What you need to do: Take the material below and reproduce, word for word, only the lines from the line with "The width and height of the screenshot is (1958, 1398)." through the line with "Click the browser".

Raw data:
* * * * * * * * *

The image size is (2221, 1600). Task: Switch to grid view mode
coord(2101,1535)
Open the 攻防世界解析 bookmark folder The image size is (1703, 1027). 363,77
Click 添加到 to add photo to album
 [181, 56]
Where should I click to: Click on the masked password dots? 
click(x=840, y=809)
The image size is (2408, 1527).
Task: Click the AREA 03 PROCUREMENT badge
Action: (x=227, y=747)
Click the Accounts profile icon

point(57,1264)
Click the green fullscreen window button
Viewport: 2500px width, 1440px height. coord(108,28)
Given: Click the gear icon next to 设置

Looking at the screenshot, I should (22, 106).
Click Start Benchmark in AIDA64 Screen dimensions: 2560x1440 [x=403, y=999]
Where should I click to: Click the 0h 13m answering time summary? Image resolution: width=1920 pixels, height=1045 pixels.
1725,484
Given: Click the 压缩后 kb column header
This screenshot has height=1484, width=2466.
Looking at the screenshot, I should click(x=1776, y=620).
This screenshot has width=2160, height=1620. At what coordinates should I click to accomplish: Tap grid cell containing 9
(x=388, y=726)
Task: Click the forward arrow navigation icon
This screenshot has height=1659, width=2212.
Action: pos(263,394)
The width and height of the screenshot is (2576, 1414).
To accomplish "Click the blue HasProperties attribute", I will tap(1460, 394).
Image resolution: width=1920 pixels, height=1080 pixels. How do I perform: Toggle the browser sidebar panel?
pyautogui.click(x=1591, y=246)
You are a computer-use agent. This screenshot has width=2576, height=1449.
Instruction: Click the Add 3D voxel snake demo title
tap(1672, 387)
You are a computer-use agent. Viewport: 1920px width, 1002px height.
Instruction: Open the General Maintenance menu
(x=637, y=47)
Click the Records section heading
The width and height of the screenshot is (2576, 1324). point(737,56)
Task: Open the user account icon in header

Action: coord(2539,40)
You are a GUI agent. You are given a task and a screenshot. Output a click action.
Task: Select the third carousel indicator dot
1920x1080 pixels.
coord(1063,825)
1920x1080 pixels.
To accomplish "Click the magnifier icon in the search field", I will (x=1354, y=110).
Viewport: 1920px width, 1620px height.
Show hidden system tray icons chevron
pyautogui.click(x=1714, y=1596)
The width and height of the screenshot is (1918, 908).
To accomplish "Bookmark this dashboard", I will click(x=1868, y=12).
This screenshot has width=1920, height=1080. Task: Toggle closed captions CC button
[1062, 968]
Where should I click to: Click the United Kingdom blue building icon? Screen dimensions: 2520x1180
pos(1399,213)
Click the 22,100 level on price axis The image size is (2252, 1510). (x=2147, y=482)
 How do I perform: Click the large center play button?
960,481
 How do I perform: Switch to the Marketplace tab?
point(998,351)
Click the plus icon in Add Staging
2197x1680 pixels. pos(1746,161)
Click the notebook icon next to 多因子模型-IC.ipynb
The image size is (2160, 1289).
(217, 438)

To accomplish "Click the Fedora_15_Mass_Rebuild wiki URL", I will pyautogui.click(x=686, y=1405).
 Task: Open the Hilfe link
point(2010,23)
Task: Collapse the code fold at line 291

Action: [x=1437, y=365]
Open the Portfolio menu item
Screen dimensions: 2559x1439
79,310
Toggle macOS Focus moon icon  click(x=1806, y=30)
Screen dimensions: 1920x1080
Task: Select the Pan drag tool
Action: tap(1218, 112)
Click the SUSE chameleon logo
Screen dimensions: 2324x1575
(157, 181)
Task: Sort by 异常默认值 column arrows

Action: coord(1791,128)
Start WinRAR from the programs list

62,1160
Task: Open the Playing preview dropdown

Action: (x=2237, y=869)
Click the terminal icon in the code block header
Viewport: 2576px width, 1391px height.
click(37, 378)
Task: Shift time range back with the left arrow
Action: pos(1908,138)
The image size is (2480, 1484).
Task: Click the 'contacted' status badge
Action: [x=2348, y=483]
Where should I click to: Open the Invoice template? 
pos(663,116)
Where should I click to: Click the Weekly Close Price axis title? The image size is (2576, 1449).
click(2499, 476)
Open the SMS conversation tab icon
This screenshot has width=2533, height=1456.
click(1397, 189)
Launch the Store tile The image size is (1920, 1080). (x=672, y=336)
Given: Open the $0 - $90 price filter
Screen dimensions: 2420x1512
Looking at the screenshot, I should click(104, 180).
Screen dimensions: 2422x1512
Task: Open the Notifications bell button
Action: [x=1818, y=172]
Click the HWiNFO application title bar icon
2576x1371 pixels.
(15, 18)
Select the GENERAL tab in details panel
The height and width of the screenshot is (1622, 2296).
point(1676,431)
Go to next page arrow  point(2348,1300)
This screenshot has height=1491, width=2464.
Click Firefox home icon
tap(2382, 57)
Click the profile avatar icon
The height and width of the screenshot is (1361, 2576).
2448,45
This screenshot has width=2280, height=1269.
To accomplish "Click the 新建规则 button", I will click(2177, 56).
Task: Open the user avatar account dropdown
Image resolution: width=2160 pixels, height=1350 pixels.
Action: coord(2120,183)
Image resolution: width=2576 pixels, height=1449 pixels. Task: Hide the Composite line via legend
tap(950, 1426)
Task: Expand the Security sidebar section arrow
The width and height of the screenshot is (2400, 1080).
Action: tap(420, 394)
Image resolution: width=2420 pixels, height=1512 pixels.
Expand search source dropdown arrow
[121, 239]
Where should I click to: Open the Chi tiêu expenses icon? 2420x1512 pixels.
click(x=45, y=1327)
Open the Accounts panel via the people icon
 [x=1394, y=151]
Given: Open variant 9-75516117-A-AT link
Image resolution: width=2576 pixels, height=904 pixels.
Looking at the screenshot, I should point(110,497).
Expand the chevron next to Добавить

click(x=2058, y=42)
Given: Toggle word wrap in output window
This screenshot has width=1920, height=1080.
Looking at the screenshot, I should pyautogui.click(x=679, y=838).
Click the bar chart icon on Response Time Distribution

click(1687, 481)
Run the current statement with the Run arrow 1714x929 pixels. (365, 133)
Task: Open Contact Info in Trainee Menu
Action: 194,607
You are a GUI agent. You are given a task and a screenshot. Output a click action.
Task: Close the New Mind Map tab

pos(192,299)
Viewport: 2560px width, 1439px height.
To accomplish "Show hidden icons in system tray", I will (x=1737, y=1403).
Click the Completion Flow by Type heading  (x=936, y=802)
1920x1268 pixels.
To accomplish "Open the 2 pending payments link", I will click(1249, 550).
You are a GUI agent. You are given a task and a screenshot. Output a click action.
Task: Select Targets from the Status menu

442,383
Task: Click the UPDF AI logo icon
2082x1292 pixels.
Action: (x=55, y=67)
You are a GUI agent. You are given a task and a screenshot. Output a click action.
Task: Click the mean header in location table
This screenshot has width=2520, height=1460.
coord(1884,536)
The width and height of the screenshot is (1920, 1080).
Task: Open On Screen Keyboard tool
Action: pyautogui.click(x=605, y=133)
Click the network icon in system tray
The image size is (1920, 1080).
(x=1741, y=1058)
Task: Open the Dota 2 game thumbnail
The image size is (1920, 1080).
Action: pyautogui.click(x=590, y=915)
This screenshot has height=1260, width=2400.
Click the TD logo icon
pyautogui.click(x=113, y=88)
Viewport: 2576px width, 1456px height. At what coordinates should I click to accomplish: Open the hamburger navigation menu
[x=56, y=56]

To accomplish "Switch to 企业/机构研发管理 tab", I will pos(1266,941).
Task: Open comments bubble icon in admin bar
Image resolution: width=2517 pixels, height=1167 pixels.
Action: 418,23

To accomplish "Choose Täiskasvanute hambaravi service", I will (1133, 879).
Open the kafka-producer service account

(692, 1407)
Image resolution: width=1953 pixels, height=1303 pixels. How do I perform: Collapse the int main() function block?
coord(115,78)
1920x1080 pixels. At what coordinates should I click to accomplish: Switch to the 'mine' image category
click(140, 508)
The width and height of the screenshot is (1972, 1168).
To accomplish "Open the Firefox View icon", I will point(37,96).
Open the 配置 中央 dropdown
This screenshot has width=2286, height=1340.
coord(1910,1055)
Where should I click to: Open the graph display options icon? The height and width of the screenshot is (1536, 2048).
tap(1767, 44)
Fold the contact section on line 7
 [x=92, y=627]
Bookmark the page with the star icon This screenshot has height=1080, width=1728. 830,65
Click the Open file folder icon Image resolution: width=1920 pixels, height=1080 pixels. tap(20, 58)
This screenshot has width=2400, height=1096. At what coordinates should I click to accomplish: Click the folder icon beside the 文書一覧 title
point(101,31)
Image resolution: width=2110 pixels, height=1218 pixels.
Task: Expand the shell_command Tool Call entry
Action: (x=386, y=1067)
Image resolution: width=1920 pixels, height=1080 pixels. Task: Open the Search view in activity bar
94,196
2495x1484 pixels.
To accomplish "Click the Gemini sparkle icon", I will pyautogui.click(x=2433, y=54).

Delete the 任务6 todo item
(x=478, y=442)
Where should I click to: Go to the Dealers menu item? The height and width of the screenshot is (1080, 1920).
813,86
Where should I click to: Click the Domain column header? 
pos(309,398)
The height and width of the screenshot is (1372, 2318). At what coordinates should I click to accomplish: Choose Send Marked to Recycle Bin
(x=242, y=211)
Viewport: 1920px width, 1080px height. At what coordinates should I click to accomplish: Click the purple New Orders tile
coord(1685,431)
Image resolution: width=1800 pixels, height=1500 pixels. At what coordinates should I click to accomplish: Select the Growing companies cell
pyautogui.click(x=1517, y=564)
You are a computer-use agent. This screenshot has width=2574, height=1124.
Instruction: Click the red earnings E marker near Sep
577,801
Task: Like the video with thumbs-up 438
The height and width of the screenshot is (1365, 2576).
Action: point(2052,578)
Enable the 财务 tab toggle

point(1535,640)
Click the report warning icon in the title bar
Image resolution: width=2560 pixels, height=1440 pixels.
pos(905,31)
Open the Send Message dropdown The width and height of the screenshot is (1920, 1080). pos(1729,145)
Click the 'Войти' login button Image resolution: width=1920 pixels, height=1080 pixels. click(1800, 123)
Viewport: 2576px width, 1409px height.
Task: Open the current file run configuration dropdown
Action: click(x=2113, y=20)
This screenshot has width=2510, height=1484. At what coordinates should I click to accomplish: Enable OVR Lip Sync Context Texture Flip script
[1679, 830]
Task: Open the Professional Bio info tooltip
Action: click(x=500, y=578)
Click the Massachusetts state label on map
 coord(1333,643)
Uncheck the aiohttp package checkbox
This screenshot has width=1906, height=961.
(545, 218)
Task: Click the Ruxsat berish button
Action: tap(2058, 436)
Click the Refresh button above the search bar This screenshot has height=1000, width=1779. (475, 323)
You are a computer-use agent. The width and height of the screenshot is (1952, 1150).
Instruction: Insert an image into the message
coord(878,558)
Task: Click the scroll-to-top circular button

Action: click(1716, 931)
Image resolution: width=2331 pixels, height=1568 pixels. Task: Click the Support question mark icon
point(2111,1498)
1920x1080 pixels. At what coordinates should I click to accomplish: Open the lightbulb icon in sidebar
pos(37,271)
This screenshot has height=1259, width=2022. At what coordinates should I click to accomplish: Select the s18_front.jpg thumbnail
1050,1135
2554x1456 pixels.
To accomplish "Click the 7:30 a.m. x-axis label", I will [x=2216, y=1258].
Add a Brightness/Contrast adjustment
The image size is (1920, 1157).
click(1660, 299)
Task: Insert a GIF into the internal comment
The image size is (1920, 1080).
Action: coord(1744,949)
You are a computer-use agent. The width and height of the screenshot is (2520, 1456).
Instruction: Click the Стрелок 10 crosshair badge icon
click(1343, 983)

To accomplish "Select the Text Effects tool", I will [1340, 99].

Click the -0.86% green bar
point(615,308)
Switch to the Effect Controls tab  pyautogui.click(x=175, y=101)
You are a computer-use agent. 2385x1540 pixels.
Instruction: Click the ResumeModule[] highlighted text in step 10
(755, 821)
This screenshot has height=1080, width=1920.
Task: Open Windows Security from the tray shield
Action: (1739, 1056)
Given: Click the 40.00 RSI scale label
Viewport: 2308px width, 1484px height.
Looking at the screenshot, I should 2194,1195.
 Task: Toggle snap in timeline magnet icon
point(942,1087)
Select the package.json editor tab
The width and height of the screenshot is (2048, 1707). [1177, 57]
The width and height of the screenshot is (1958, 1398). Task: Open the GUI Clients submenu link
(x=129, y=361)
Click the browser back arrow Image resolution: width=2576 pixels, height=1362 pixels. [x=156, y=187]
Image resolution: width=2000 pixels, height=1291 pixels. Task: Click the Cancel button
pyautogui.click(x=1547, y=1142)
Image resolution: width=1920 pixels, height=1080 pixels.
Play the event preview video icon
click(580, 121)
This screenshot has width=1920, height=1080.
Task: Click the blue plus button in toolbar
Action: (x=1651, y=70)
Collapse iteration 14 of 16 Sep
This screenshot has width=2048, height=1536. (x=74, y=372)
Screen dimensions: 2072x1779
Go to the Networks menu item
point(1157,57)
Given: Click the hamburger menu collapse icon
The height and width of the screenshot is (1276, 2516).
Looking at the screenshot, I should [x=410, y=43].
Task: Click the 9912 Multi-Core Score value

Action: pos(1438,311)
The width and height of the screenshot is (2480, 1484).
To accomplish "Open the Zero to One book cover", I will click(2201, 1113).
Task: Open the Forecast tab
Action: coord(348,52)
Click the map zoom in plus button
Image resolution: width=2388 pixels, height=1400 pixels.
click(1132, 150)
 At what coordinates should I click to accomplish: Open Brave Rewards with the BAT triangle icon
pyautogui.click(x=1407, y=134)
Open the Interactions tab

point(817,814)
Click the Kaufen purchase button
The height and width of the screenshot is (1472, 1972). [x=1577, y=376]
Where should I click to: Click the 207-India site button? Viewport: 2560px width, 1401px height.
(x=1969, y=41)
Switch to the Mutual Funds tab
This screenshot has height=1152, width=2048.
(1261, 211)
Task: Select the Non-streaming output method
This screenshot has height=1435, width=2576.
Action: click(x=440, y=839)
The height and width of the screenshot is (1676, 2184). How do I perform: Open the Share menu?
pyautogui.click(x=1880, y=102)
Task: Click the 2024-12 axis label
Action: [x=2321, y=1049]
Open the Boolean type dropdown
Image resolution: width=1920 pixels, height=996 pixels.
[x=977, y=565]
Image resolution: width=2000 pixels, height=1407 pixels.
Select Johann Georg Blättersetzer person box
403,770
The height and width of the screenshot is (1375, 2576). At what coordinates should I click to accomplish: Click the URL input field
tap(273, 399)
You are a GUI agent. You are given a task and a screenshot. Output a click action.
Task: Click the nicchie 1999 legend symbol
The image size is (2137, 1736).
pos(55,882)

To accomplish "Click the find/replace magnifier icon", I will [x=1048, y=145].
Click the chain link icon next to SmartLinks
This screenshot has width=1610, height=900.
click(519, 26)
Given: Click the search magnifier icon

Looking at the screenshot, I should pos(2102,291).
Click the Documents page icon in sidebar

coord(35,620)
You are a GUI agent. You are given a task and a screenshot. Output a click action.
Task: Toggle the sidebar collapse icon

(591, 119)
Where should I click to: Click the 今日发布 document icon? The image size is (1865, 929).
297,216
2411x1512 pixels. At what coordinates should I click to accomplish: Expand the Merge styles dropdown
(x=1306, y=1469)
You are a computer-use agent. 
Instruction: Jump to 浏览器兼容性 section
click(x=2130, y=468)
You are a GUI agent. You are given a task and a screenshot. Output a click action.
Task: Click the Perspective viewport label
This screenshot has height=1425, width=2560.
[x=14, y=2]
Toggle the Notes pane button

* * * * * * * * *

Solution for this exercise:
The width and height of the screenshot is (1958, 1398). Task: Open the GUI Clients submenu link
(x=129, y=361)
Click the browser back arrow Image resolution: width=2576 pixels, height=1362 pixels. [x=156, y=187]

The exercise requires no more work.